- Requirement
Each record below must be written out again in exactly the same form.

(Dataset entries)
····················

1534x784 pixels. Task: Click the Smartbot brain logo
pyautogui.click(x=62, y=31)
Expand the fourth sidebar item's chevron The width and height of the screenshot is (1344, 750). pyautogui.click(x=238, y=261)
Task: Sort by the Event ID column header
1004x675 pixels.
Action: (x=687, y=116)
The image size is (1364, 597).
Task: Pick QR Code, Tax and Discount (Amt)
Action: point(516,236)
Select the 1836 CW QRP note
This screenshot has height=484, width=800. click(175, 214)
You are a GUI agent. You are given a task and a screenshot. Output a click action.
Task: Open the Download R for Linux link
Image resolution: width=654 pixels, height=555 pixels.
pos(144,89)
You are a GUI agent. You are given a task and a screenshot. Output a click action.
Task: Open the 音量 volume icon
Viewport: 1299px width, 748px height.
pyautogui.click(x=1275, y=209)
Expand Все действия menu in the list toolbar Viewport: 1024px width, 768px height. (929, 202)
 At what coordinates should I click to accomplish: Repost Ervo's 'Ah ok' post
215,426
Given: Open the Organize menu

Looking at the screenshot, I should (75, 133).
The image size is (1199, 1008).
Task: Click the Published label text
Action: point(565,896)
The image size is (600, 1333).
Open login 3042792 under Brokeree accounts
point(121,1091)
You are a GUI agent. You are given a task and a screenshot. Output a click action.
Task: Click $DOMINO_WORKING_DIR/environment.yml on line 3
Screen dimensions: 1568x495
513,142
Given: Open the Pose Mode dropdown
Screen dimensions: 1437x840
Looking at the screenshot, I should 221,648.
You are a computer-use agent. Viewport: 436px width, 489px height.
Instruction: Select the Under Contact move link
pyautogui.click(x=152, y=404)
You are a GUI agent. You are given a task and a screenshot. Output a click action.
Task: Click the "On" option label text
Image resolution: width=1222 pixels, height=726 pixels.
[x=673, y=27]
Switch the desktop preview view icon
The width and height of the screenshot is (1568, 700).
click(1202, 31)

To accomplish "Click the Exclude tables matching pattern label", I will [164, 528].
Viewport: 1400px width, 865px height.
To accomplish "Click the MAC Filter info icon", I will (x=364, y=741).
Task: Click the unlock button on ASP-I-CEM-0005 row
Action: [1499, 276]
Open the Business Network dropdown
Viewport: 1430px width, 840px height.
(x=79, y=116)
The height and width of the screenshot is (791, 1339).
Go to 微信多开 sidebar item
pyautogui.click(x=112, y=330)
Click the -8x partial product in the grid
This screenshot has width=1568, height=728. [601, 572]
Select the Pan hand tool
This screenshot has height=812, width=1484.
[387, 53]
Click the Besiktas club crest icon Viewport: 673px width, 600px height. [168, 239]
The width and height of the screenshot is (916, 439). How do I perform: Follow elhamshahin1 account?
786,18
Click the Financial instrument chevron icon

····················

- Solution for this exercise
1534x784 pixels. Task: Click the Smartbot brain logo
pyautogui.click(x=62, y=31)
Expand the fourth sidebar item's chevron The width and height of the screenshot is (1344, 750). pyautogui.click(x=238, y=261)
Task: Sort by the Event ID column header
1004x675 pixels.
Action: (x=687, y=116)
The image size is (1364, 597).
Task: Pick QR Code, Tax and Discount (Amt)
Action: point(516,236)
Select the 1836 CW QRP note
This screenshot has height=484, width=800. click(175, 214)
You are a GUI agent. You are given a task and a screenshot. Output a click action.
Task: Open the Download R for Linux link
Image resolution: width=654 pixels, height=555 pixels.
pos(144,89)
You are a GUI agent. You are given a task and a screenshot. Output a click action.
Task: Open the 音量 volume icon
Viewport: 1299px width, 748px height.
pyautogui.click(x=1275, y=209)
Expand Все действия menu in the list toolbar Viewport: 1024px width, 768px height. (929, 202)
 At what coordinates should I click to accomplish: Repost Ervo's 'Ah ok' post
215,426
Given: Open the Organize menu

Looking at the screenshot, I should (75, 133).
The image size is (1199, 1008).
Task: Click the Published label text
Action: point(565,896)
The image size is (600, 1333).
Open login 3042792 under Brokeree accounts
point(121,1091)
You are a GUI agent. You are given a task and a screenshot. Output a click action.
Task: Click $DOMINO_WORKING_DIR/environment.yml on line 3
Screen dimensions: 1568x495
513,142
Given: Open the Pose Mode dropdown
Screen dimensions: 1437x840
Looking at the screenshot, I should 221,648.
You are a computer-use agent. Viewport: 436px width, 489px height.
Instruction: Select the Under Contact move link
pyautogui.click(x=152, y=404)
You are a GUI agent. You are given a task and a screenshot. Output a click action.
Task: Click the "On" option label text
Image resolution: width=1222 pixels, height=726 pixels.
[x=673, y=27]
Switch the desktop preview view icon
The width and height of the screenshot is (1568, 700).
click(1202, 31)

To accomplish "Click the Exclude tables matching pattern label", I will [164, 528].
Viewport: 1400px width, 865px height.
To accomplish "Click the MAC Filter info icon", I will (x=364, y=741).
Task: Click the unlock button on ASP-I-CEM-0005 row
Action: [1499, 276]
Open the Business Network dropdown
Viewport: 1430px width, 840px height.
(x=79, y=116)
The height and width of the screenshot is (791, 1339).
Go to 微信多开 sidebar item
pyautogui.click(x=112, y=330)
Click the -8x partial product in the grid
This screenshot has width=1568, height=728. [601, 572]
Select the Pan hand tool
This screenshot has height=812, width=1484.
[387, 53]
Click the Besiktas club crest icon Viewport: 673px width, 600px height. [168, 239]
The width and height of the screenshot is (916, 439). How do I perform: Follow elhamshahin1 account?
786,18
Click the Financial instrument chevron icon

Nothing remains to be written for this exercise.